▶ **MATERIAL FOR THIS EXERCISE**:
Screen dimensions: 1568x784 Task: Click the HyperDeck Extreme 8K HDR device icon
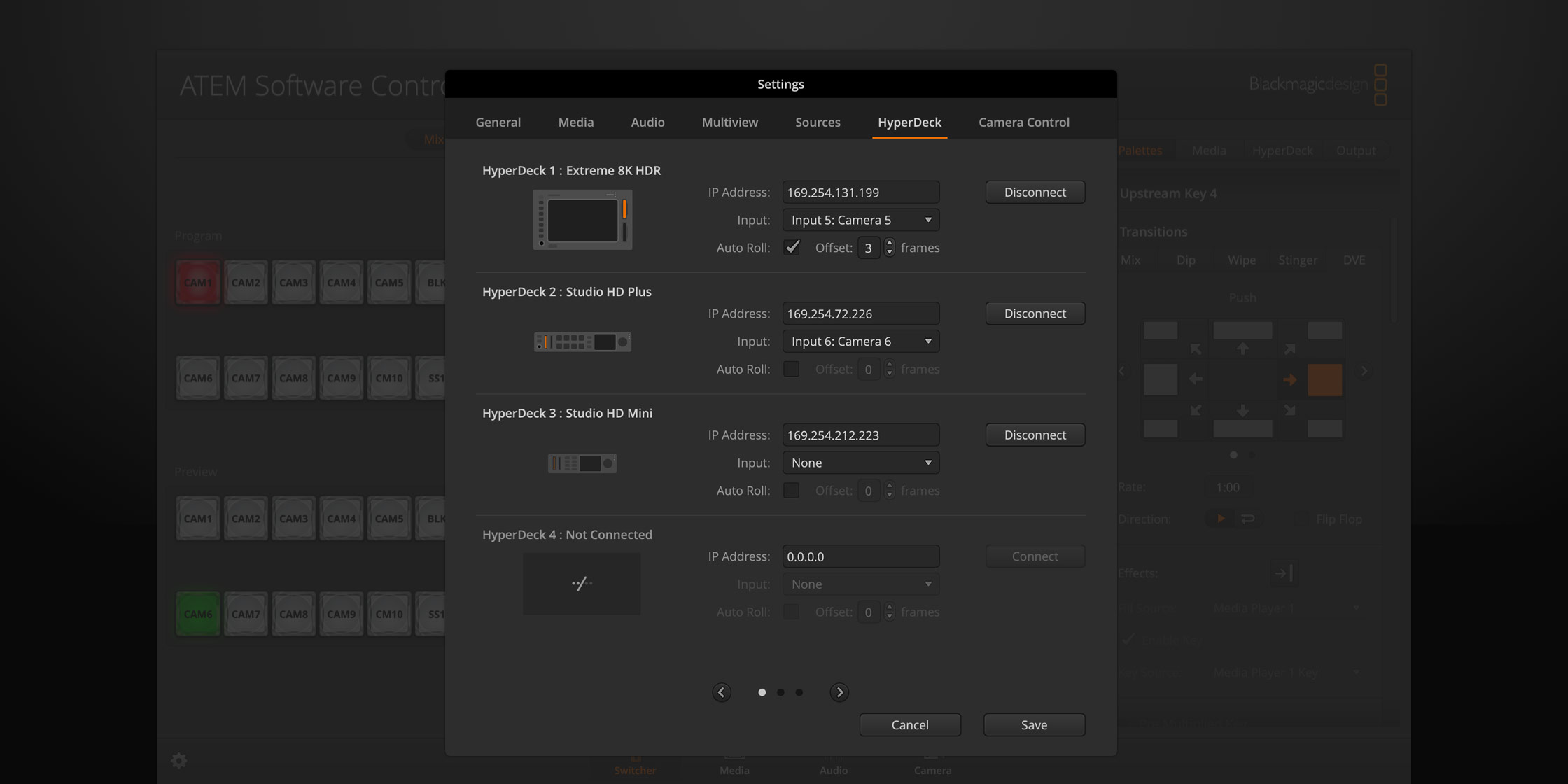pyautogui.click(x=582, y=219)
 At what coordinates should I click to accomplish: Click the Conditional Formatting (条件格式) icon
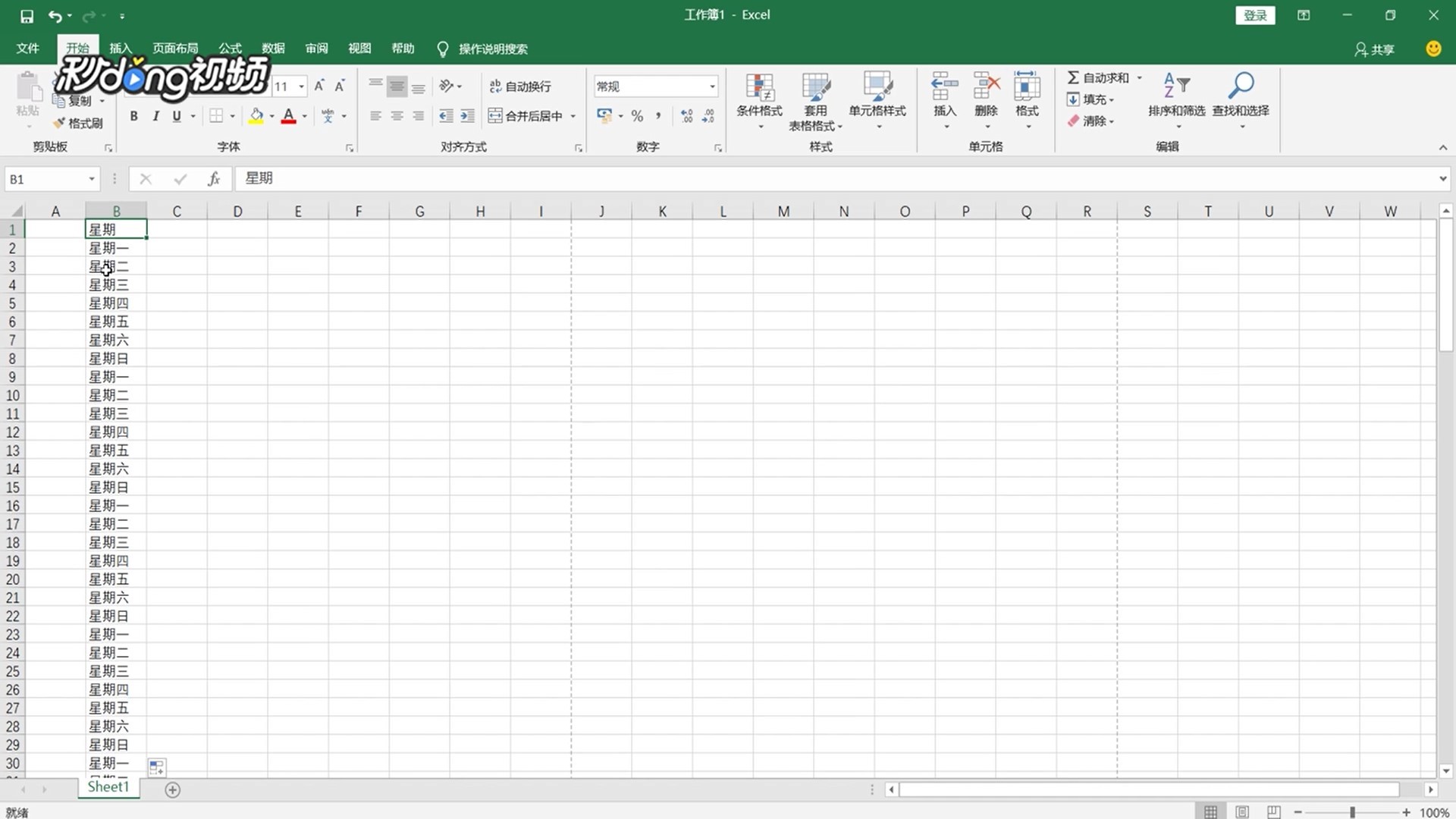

* * *

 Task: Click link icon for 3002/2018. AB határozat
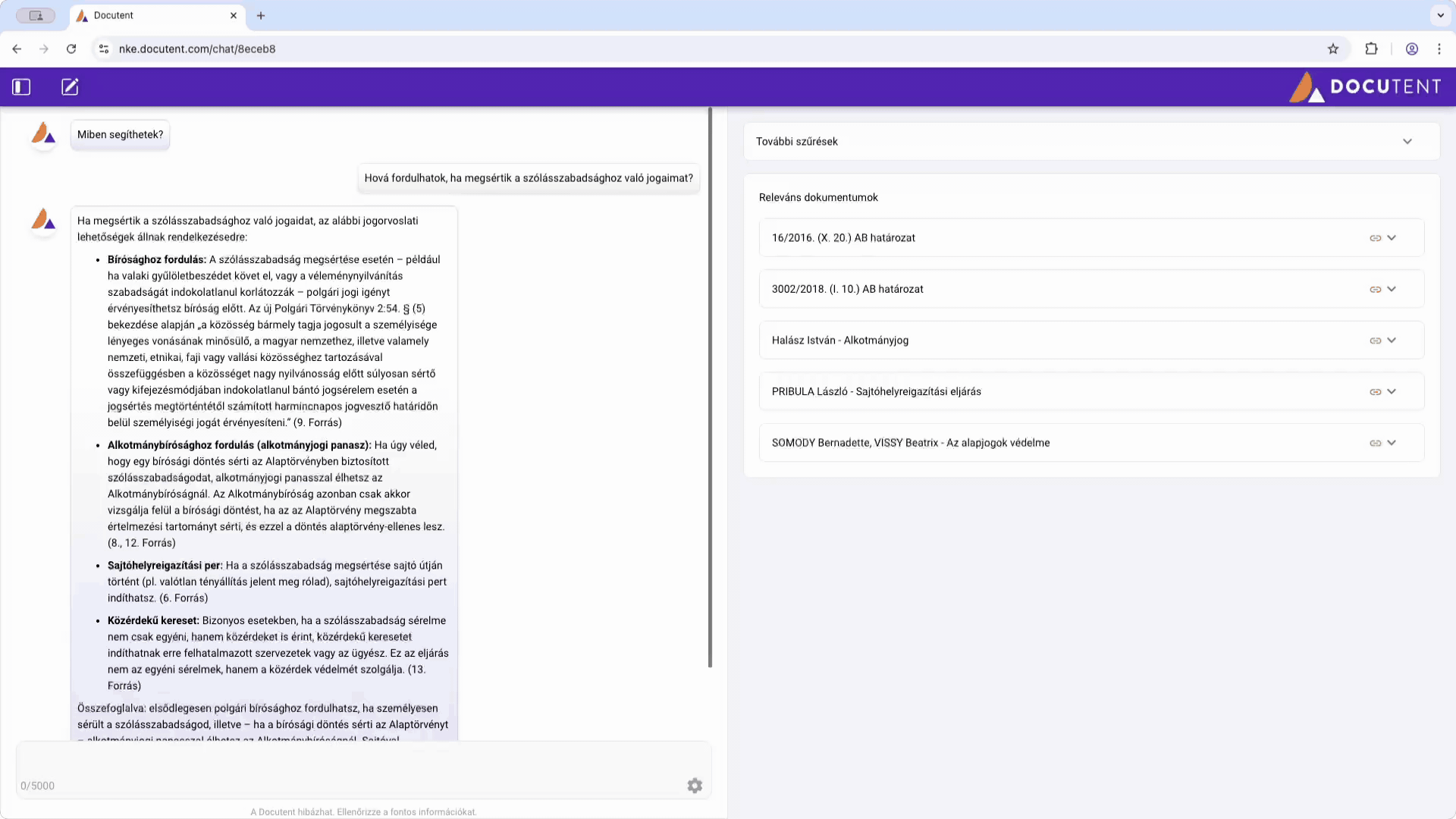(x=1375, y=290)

▶ **EXERCISE OBJECTIVE**:
Among the entries above, locate the line with "Screen dimensions: 1568x784" and the line with "At what coordinates". Give those two lines and all lines between them again, exactly, leaving out the pictures.

▶ **RESULT**:
Screen dimensions: 1568x784 Task: Click the HyperDeck Extreme 8K HDR device icon
pyautogui.click(x=582, y=219)
 At what coordinates should I click to accomplish: Click the Conditional Formatting (条件格式) icon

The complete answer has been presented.